É o que vemos num dos famosos inventários surrealistas, de cunho lisboeta e que vale a pena citar integralmente "o ar milonga do lisboeta / o ar mastronço do lisboeta / o ar activo do lisboeta / o ar coitado filha do lisboeta / o ar cabotino do lisboeta / o ar reservado do lisboeta / o ar dia oito do lisboeta / o ar missa da uma do lisboeta / o ar campdòrique do lisboeta / o ar queixudo do lisboeta / o ar ramona do lisboeta / o ar bichona do lisboeta / o ar pasma do lisboeta / o ar barrigatesta do lisboeta / o ar último olhar de jesus do lisboeta / o ar vilas boas do lisboeta / o ar estoril do lisboeta / o ar em princípio vou do lisboeta / o ar eu depois confirmo do lisboeta / o ar catarino do lisboeta / o ar daniel do lisboeta / o ar terilene do lisboeta / o ar jaguar do lisboeta / o ar poupar do lisboeta / o ar gastar do lisboeta / o ar solmar do lisboeta / o ar morrinhanha do lisboeta / o ar seminarista do lisboeta / o ar boçal do lisboeta / o ar servil do lisboeta / o ar por aqui me sirvo do lisboeta / o ar eu cá não vi nada do lisboeta / o ar portagem do lisboeta / o ar esnègabar do lisboeta / a ar jardim cinema do lisboeta / o ar crise de teatro do lisboeta / o ar é natal é natal do lisboeta / o ar estufa fria do lisboeta / o ar padre cruz do lisboeta / o ar mártires do lisboeta / o ar conjuntura do lisboeta / o ar ultramar do lisboeta / o ar tecnolírico do lisboeta / o ar você do lisboeta / o ar donamélia do lisboeta / o ar alentejano do lisboeta / o ar chico esperto do lisboeta / o ar sector um do lisboeta / o ar monsanto do lisboeta / o ar transístor do lisboeta / o ar trombudo do lisboeta / o ar lisbonudo do lisboeta / o ar matraquilhos do lisboeta / o ar agenda do lar do lisboeta / o ar et pluribus unum do lisboeta" (pág. 46).
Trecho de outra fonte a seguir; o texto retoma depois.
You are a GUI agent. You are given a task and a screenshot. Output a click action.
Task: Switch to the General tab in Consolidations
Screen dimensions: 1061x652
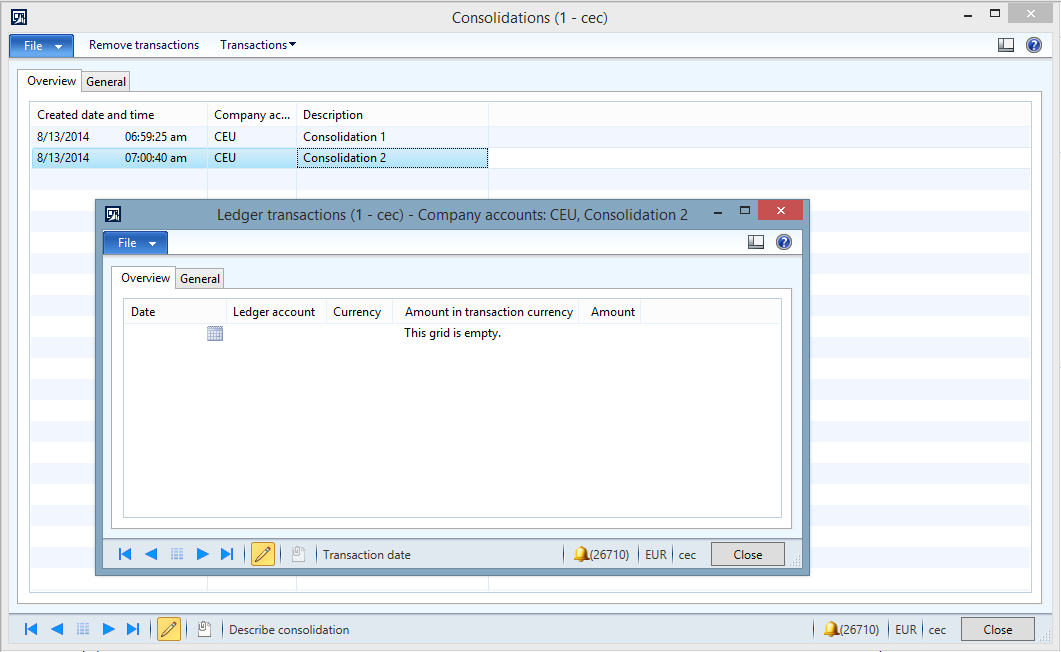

A palavra (irónica) descreve (é neo) mas também inventa e ultrapassa (é sur).

O'Neill joga com a herança de Álvaro de Campos (em elisão), com as correntes do seu tempo, com as notícias de jornal, com a vidinha, com todo o tipo de materiais (literatos ou nada literatos) e escreve poemas do seu tempo que são verdadeiramente originais e, nalguns momentos, marcantes. Se. como diz o ensaísta já citado, os poemas dos anos 70 marcam o "apogeu estilístico" de O'Neill, eles servem mais para completar as Poesias Completas (2000) do que como capítulo autónomo. Alexandre O'Neill é um dos nossos grandes modernos porque se empenhou numa contínua lição de coisas. Coisas que são os poemas. Coisas que, como escreveu, usamos, canhestros, como se fossem portas. De tal modo que ficamos sempre com a maçaneta na mão."